本發明涉及一種多因子身份認證方法，其中，包括：步驟1、預定義認證保證級別；認證保證級別定義為三級，級別一、級別二以及級別三，根據認證因子的秘密來源、認證因子是否包含密碼協議以及認證因子載體實現類型三個維度綜合進行定義；步驟2、進行用戶身份注冊；步驟3、用戶選擇認證因子組合；步驟4、進行多因子身份認證；步驟5、認證服務器根據用戶選擇的認證因子組合，與預定義認證保證級別進行比較判斷，輸出本次身份認證的認證保證級別，判斷時，從高級別向低級別順序進行驗證，首先驗證是否滿足級別三，再驗證是否滿足級別二，最后驗證是否滿足級別一；步驟6、輸出本次身份認證的認證保證級別。

技術領域

本發明涉及網絡安全技術領域，提出一種支持保證級別的多因子身份認證方法。

背景技術

隨著信息和網絡技術的飛速發展，人們的工作和生活已經越來越依賴于各種網絡應用和服務。網絡應用和服務為人們帶來便利的同時，也面臨各種網絡安全攻擊，導致信息資源被非法泄露、盜用或者破壞等問題。身份認證是網絡應用和服務安全防護的第一道防線，也是實施資源授權、訪問控制、安全審計等措施的前提。目前，已經有多種身份認證方法，不同的身份認證方法具有不同的安全特性和使用便捷性，如何平衡安全性和便捷性，滿足多樣化網絡應用和服務的需求是身份認證方法研究的重點之一。

認證因子是用戶所有并借以證明身份的憑據，可以從幾個不同維度對認證因子進行分類。一是從認證因子的秘密來源維度，可分為基于用戶所知道的秘密，包括靜態口令、動態口令等；基于用戶所屬的生物特征秘密，包括指紋、指靜脈等；基于用戶所持有的秘密介質，包括USBKEY、智能卡等。二是從認證因子是否包含密碼協議維度，可分為基于密碼協議的認證，如采用非對稱密碼機制或對稱密碼機制的USBKEY；不基于密碼協議的認證，如采用靜態口令、生物特征。三是從認證因子載體實現類型維度，可分為軟實現的認證因子和硬實現的認證因子，例如動態口令既可采用硬件令牌實現，也可采用軟件模塊實現。

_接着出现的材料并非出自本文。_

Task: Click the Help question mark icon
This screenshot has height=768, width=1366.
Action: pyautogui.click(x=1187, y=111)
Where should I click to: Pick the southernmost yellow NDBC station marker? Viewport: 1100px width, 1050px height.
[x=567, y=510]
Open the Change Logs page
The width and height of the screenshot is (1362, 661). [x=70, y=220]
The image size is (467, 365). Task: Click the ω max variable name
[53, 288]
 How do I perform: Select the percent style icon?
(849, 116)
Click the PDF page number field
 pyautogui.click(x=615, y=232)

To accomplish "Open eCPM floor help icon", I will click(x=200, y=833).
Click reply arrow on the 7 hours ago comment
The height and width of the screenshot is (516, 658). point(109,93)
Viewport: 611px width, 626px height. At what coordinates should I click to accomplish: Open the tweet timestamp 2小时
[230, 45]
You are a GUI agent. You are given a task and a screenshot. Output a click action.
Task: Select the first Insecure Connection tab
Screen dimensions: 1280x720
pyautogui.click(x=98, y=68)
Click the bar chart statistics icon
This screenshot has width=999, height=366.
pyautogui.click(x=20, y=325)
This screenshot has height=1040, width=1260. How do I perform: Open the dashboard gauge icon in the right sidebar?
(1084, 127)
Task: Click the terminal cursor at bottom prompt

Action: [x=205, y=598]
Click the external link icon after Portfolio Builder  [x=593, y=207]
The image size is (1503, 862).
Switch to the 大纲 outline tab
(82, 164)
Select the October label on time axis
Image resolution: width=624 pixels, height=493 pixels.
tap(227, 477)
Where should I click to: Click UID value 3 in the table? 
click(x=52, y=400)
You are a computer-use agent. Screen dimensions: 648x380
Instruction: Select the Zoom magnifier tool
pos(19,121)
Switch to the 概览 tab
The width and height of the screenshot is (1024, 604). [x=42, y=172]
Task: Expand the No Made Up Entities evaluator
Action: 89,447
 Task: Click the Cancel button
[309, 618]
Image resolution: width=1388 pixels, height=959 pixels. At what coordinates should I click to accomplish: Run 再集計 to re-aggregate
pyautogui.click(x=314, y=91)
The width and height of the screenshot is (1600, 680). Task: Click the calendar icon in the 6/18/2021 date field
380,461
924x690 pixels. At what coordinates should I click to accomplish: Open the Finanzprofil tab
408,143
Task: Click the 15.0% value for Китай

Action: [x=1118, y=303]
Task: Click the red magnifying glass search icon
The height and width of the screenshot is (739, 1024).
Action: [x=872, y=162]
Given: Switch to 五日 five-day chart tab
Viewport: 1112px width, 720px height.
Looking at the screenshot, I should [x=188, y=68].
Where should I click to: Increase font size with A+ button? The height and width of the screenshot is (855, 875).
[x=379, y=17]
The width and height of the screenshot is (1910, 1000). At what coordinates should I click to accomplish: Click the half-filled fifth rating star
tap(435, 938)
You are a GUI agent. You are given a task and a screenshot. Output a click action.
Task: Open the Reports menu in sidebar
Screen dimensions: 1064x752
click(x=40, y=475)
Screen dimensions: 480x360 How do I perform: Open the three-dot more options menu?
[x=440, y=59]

不同的認證因子被攻擊難度存在差異。已有的身份認證方法有的采用單因子身份認證，安全強度不夠；有的采用多因子認證，但對不同的多因子組合都只給出認證成功是/否的結論，不能反映具體認證因子組合安全強度的差異。本發明提出的支持安全保證級別的多因子身份認證方法的基本思想是：一是采用多因子的身份認證方法，包括靜態口令、動態口令、指紋、指靜脈、人臉、虹膜、基于非對稱密碼機制的USBKEY。二是按照一定的安全策略，基于認證因子的安全性強度預定義多因子組合認證的安全保證級別，用戶認證成功后，同時根據用戶選用的認證因子得到當次認證的安全保證級別，將認證結果和安全保證級別提供給應用，方便應用進行更精細化的資源訪問決策。

發明內容

本發明的目的在于提供一種多因子身份認證方法，用于解決上述現有技術的問題。

本發明一種多因子身份認證方法，其中，包括：步驟1、預定義認證保證級別；認證保證級別定義為三級，級別一、級別二以及級別三，根據認證因子的秘密來源、認證因子是否包含密碼協議以及認證因子載體實現類型三個維度綜合進行定義；步驟2、進行用戶身份注冊；步驟3、用戶選擇認證因子組合；步驟4、進行多因子身份認證；步驟5、認證服務器根據用戶選擇的認證因子組合，與預定義認證保證級別進行比較判斷，輸出本次身份認證的認證保證級別，判斷時，從高級別向低級別順序進行驗證，首先驗證是否滿足級別三，再驗證是否滿足級別二，最后驗證是否滿足級別一；步驟6、輸出本次身份認證的認證保證級別。

根據本發明的多因子身份認證方法的一實施例，其中，預定義認證保證級別，認證保證級別基于認證因子被攻擊可能性的經驗性判斷進行定義。

根據本發明的多因子身份認證方法的一實施例，其中，用戶身份注冊分配用戶唯一標識，登記用戶的身份信息以及認證因子，身份信息是用戶一系列身份屬性，認證因子支持靜態口令、動態口令、指紋、指靜脈、人臉、虹膜以及基于非對稱密碼機制的USBKEY，不同的認證因子注冊的信息不同，用戶注冊成功后，為用戶分配用戶證書及相應密鑰，用于保證身份認證過程用戶意愿的真實性表達。